Take the entries below and print, exactly, the stretch from the line containing "You are a GUI" through the line containing "Task: Open Language", both included.

Segment Start: DATA RECORDS

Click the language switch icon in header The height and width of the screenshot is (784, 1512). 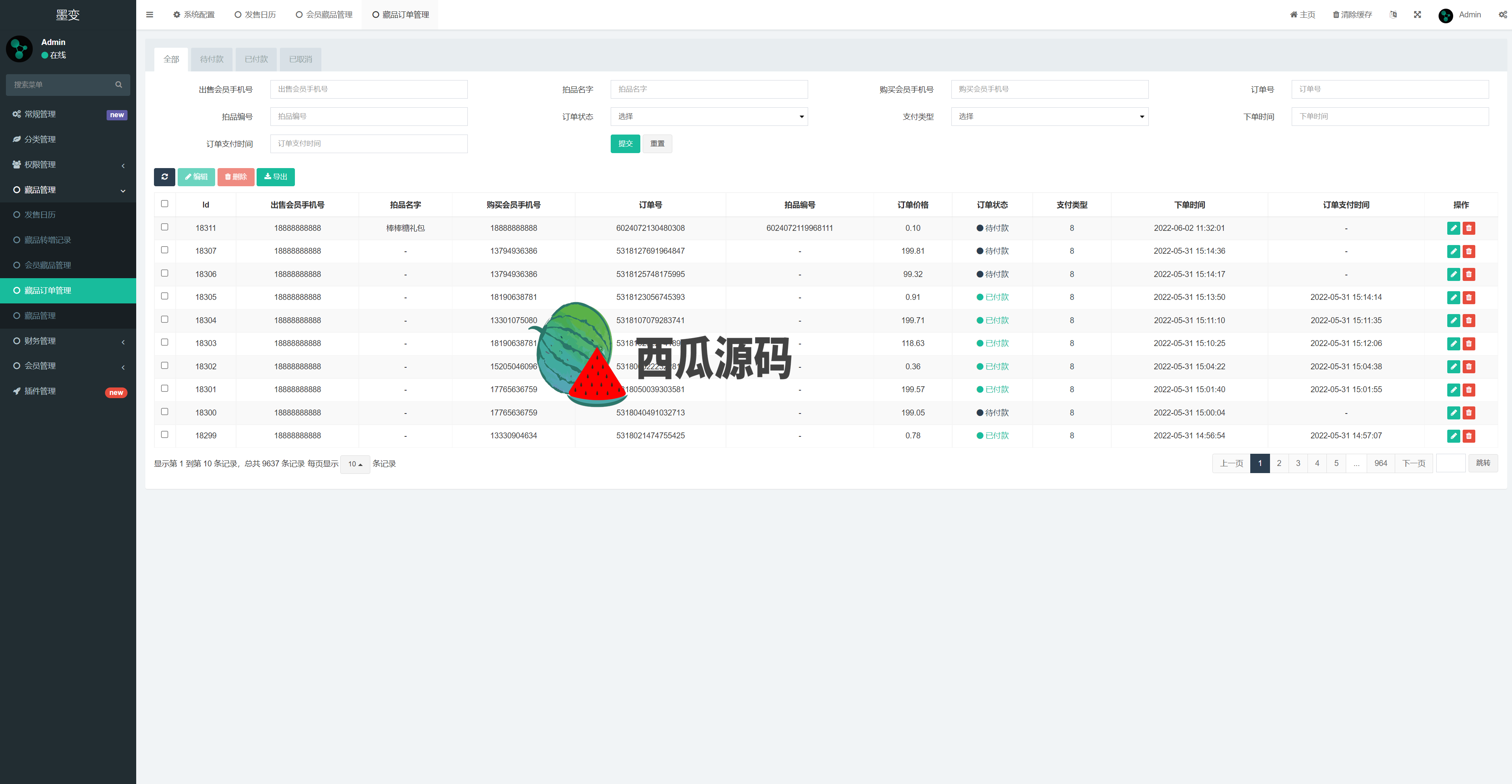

Segment End: DATA RECORDS
Segment Start: DATA RECORDS

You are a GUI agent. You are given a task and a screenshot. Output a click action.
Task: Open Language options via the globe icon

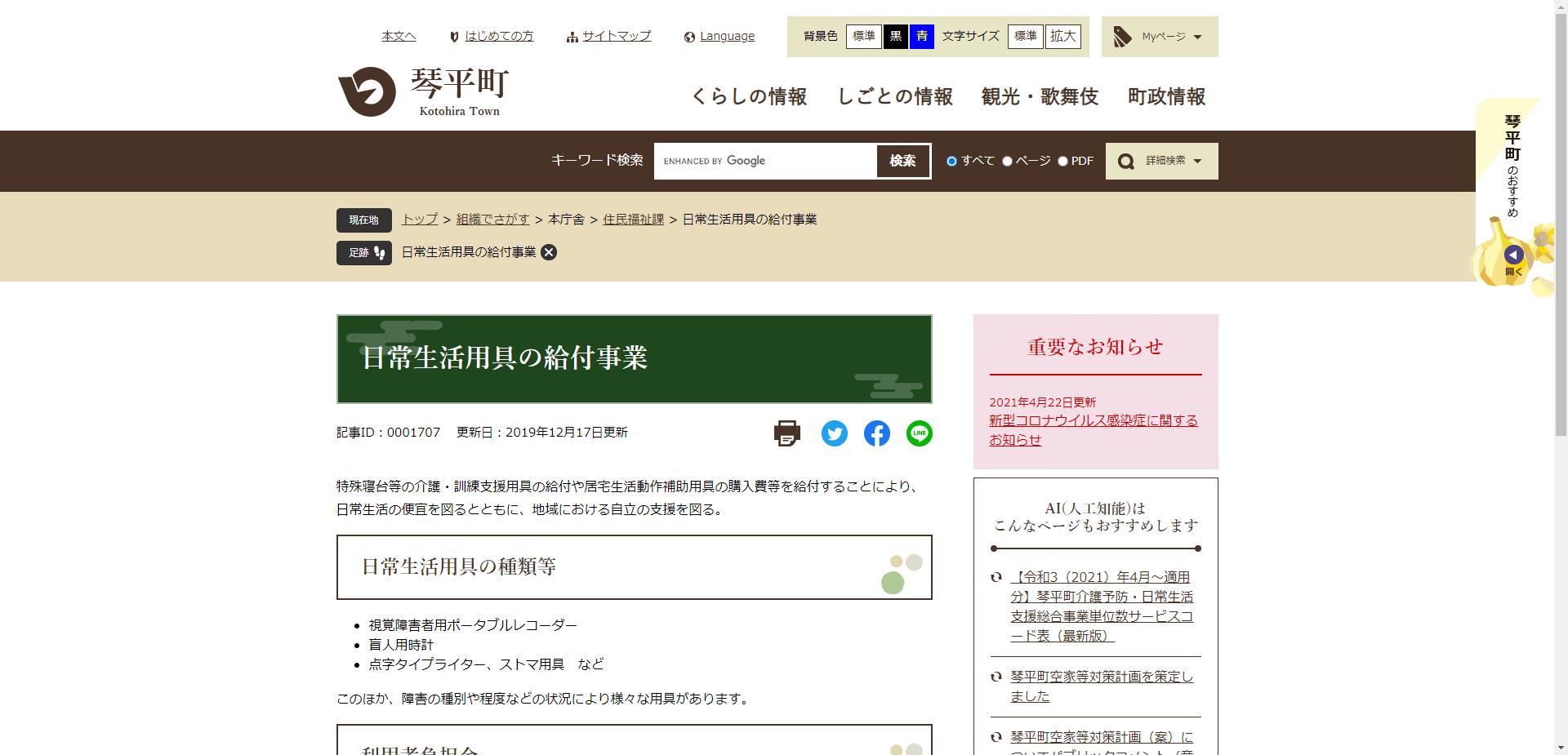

Segment End: DATA RECORDS
Segment Start: DATA RECORDS

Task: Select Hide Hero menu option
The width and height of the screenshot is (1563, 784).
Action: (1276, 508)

Segment End: DATA RECORDS

> SOLUTION TO THE PROBLEM:
You are a GUI agent. You are given a task and a screenshot. Output a click action.
Task: Open Language options via the globe icon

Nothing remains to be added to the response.